The September issue of Tokyo Weekender magazine is now on the shelves around Tokyo – we hope you can pick your copy up soon, or at least look forward to reading our features as we post them online over the next week or so.
You can also get the full magazine through the Apple Newsstand, which will bring a native reading experience to the iPad, or through Magzster.
September 2013 Editor’s Letter
“Put a ‘pawn star’ on the cover and they’ll pick it up” was our assumption this month, but we also hope you’ll flick to page 10 to read about the reality TV stars we’ve been glued to over the past few months. It’s hard to avoid Rick and Corey Harrison on the History channel if you have cable TV but meeting them in the flesh in Tokyo this month was, at first, a rather surprising experience (in part thanks to the efficacy of gastric band surgery) and we hope you’ll enjoy reading the resulting father-and-son cover story.

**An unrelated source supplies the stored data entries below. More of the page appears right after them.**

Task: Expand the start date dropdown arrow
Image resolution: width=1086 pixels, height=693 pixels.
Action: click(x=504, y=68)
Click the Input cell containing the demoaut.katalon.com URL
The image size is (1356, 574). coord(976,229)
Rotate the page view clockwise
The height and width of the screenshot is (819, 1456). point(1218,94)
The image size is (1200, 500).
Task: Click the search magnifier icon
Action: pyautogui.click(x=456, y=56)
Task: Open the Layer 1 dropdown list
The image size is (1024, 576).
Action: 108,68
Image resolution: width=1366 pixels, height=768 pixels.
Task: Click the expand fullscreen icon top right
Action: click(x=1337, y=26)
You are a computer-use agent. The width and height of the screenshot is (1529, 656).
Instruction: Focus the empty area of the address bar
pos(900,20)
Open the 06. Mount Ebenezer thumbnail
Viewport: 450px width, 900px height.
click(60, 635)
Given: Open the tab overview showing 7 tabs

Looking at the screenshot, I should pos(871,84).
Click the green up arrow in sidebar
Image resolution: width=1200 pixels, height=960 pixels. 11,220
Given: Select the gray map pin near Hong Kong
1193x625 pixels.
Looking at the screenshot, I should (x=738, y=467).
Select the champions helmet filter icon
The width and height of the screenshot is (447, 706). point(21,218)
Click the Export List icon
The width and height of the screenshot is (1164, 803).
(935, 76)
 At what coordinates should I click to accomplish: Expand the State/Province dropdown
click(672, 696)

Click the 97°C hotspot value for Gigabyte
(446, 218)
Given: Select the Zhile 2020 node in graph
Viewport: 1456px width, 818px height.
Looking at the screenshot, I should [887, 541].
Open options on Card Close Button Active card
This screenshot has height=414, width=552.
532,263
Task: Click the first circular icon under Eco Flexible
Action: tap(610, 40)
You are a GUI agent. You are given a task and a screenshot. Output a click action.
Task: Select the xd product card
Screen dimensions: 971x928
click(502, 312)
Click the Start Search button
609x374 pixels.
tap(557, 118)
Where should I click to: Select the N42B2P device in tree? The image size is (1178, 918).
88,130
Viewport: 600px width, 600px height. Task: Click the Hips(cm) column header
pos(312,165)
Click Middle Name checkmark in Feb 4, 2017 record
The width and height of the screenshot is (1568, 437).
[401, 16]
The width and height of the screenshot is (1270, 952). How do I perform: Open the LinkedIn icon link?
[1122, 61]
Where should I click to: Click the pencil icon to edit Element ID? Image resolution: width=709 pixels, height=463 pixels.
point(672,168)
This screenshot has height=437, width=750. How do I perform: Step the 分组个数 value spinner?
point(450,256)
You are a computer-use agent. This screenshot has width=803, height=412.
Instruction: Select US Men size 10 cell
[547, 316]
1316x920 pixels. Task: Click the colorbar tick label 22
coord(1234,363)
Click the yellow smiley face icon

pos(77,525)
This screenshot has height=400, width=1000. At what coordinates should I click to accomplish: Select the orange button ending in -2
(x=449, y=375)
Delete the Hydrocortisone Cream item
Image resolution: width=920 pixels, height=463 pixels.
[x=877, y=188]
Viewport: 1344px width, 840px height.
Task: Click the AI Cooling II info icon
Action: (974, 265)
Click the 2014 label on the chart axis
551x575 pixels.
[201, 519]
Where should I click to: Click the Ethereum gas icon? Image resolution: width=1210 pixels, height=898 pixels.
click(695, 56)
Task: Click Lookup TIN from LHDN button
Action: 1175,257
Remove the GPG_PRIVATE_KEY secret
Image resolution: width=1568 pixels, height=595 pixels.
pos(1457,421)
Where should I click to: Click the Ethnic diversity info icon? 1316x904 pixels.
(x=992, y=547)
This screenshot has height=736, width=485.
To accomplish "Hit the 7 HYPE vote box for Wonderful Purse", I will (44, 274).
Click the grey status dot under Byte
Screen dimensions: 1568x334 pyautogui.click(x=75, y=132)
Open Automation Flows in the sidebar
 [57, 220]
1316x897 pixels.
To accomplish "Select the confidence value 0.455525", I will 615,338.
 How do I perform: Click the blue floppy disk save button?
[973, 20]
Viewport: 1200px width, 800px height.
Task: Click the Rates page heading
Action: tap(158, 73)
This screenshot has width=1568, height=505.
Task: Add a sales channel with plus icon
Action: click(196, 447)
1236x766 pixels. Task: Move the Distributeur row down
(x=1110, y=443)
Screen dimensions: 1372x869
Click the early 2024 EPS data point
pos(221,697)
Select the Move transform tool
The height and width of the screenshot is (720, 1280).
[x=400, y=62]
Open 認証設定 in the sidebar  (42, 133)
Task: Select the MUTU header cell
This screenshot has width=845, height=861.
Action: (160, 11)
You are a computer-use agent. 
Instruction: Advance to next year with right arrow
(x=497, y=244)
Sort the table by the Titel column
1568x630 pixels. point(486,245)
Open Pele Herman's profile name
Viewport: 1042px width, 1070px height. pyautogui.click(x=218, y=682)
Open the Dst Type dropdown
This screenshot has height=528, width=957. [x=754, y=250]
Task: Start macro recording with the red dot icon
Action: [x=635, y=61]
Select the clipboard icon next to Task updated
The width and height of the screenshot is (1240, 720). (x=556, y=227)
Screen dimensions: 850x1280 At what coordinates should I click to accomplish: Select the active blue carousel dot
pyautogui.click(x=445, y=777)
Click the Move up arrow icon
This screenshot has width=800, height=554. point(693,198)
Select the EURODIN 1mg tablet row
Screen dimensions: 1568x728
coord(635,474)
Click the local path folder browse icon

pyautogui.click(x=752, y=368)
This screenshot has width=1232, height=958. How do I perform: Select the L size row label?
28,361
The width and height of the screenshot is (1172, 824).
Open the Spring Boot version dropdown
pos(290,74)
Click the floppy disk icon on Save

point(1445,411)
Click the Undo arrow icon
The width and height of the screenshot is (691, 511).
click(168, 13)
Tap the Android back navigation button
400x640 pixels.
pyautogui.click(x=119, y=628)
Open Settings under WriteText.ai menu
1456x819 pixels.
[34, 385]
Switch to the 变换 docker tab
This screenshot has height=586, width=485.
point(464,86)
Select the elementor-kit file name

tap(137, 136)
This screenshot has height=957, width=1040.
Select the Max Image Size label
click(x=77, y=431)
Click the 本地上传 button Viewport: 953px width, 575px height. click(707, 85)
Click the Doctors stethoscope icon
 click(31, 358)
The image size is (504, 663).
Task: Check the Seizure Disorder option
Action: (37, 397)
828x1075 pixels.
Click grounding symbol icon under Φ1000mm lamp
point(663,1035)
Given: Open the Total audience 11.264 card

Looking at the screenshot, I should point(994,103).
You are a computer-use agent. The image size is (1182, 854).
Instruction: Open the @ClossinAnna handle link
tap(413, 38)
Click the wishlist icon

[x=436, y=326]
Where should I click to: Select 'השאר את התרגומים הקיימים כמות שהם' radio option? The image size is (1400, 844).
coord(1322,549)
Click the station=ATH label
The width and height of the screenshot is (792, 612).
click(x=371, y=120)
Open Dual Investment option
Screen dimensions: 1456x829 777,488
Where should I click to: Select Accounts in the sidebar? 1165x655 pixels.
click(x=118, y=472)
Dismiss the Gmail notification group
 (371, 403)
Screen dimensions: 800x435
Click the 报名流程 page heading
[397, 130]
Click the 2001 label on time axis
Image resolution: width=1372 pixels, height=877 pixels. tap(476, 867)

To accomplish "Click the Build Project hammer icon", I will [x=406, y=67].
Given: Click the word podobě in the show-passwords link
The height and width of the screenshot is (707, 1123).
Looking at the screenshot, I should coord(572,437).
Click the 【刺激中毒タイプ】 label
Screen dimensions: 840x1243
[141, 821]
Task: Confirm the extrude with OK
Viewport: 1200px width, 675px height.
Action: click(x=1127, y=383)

Before that, ahead of the Japan Open, we spoke to Japan’s top tennis player, Kei Nishikori, who tells us on page 8 that he needs to toughen up if he’s going to get ahead; we attempted to figure out what’s behind claims made on the labels of Japanese sports drinks and supplements; and we asked why the nation’s next generation is increasingly inward looking.
Then, to travel.
The island of Hashima, a few kilometers off Nagasaki, is better known by its silhouette-inspired nickname, ‘Gunkanjima’. It has a fascinating history, and after visiting this month as part of a wider exploration of the prefecture, we are able to tell part of its story on page 18.
Thirst for the coal that threaded the earth beneath the surrounding ocean meant the island became the most densely populated part of Japan for a time, but changes in the 70s led to a sudden exodus, and the beginning of a new chapter. After a few decades in which public access was blocked, tour companies started to take the public there a couple of years ago.
Google Gunkanjima and you’ll pull up links to hundreds of photo-led blog posts (and Skyfall fansites), but we decided to go a little further and seek out one of the people behind the lens.
I spoke to a keen photographer who spends his time exploring abandoned and half-ruined buildings across Japan to ask him his thoughts about the island, which he calls a “grand haikyo”.
And with that, I pass the baton. I hope our new editor can find, along with the team here, yet more opportunities to move the magazine, and our new website, forward into something that does justice not only to the Weekender’s history but to you, our readers. Thank you.